Recently, a study from the University of California, Berkeley, has shown that automatic prompt modifications by large language models (LLM) significantly degrade the quality of images generated by DALL-E3. The study conducted an online experiment involving 1,891 participants to explore the impact of such automatic rewriting on image quality.
In the experiment, participants were randomly assigned to three groups: DALL-E2, DALL-E3, and DALL-E3 with automatic prompt revisions. Participants were asked to write ten consecutive prompts to accurately reproduce a target image as closely as possible. The results showed that DALL-E3 indeed outperformed DALL-E2 in image generation, with a significant improvement in matching the target image. However, when using automatically revised prompts, the performance of DALL-E3 dropped by nearly 58%. Although users of DALL-E3 with prompt rewriting still outperformed those using DALL-E2, this advantage was significantly reduced.
Researchers found that the performance gap between DALL-E3 and DALL-E2 mainly stems from two factors: the enhanced technical capabilities of DALL-E3 and the adaptability of users in their prompting strategies. Notably, DALL-E3 users employed longer, more semantically similar, and more descriptive prompts. Participants were unaware of which model they were using, but their performance demonstrated this adaptability.
Researchers believe that as models continue to advance, users will also adjust their prompts to better leverage the capabilities of the latest models. This indicates that while new models do not render prompts obsolete, prompts remain a crucial means for users to tap into the potential of new models.
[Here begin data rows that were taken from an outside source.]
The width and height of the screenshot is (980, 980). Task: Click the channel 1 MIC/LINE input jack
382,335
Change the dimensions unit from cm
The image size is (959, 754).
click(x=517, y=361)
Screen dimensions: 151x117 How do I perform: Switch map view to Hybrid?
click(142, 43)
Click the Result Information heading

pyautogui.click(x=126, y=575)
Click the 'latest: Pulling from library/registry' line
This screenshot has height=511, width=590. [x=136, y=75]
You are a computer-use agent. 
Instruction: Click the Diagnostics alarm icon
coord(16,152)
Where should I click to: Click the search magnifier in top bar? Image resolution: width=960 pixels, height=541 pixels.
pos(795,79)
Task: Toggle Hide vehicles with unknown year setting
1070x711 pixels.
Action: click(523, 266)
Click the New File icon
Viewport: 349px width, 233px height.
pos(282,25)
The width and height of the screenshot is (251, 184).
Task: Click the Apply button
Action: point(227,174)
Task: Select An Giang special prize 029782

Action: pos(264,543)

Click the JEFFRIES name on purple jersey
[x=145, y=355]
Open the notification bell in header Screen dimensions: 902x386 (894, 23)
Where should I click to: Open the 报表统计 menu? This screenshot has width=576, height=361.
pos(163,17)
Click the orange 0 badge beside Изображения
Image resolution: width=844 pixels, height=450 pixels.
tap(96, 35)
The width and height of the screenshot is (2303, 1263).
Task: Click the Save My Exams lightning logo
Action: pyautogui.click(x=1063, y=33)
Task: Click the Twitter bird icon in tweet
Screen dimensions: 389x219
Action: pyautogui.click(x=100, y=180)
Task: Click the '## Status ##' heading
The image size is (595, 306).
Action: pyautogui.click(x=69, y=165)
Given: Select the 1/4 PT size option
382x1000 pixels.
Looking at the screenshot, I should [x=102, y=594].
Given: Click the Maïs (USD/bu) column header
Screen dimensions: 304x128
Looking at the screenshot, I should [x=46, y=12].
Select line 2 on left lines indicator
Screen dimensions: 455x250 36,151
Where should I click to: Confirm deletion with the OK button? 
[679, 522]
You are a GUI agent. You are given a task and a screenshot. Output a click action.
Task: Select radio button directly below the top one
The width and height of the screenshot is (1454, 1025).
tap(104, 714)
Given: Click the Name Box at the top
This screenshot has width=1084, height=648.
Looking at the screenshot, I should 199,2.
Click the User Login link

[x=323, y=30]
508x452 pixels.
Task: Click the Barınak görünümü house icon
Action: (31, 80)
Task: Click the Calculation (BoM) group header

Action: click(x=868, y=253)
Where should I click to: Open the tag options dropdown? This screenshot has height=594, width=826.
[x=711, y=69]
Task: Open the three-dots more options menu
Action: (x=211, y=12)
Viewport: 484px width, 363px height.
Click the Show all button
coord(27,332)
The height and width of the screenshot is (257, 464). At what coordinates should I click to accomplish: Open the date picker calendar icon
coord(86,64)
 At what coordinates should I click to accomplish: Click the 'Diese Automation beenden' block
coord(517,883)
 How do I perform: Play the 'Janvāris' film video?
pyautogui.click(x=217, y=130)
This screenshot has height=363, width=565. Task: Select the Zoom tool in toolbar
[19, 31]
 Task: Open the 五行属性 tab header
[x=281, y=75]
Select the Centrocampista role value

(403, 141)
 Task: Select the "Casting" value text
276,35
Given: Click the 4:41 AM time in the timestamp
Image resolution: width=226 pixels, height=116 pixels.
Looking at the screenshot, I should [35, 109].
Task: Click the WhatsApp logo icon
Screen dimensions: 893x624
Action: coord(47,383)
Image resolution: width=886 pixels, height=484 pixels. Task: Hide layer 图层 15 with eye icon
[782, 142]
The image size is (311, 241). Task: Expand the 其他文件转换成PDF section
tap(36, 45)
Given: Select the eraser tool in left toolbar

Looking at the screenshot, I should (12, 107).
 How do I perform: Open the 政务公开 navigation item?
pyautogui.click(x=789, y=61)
This study reminds us that automated tools do not always enhance user performance but may instead limit their ability to fully exploit the model's potential. Therefore, when using AI tools, users should consider how to most effectively adjust their prompts to achieve more理想的image generation results.
Key Points:
🖼️ Automatic prompt revisions lead to a 58% reduction in DALL-E3 image quality, limiting user performance.
🤖 The experiment found that although DALL-E3 outperforms DALL-E2, the effect is weakened with automatic prompt modifications.
🔍 Users need to adjust their prompting strategies according to the advancements in models to fully harness the potential of new models.